● **Exercise instructions**:
Copy out again, unchanged, the listing below from the line that has "Task: Click the GÉANT Vereniging signer text" through the line that has "Click the Facility".

● **Dataset extract**:
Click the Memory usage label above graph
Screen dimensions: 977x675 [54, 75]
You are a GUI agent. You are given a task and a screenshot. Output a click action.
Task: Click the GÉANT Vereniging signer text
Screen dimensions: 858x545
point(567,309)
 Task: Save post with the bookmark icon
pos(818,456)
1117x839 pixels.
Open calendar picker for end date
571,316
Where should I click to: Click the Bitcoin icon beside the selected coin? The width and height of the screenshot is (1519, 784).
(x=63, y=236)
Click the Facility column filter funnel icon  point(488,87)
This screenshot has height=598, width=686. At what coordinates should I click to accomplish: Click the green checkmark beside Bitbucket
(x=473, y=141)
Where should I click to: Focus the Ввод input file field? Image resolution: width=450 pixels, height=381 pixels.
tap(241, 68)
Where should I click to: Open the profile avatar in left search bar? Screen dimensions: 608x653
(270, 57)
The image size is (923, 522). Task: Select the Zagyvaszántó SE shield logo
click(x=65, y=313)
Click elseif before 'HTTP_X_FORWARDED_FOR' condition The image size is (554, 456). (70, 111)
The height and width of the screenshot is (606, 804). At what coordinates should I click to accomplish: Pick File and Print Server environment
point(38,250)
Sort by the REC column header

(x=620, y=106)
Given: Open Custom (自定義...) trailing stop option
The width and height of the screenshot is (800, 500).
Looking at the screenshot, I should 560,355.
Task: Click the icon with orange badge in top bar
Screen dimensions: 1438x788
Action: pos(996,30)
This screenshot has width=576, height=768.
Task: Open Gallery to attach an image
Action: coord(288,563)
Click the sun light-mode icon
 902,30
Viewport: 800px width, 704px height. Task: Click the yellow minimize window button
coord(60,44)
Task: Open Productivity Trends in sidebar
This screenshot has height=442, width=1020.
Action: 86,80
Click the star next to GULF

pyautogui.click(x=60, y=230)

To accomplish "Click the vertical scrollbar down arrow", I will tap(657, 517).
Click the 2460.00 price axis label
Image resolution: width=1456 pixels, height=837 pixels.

● **Result of the exercise**:
Task: Click the GÉANT Vereniging signer text
Screen dimensions: 858x545
point(567,309)
 Task: Save post with the bookmark icon
pos(818,456)
1117x839 pixels.
Open calendar picker for end date
571,316
Where should I click to: Click the Bitcoin icon beside the selected coin? The width and height of the screenshot is (1519, 784).
(x=63, y=236)
Click the Facility column filter funnel icon  point(488,87)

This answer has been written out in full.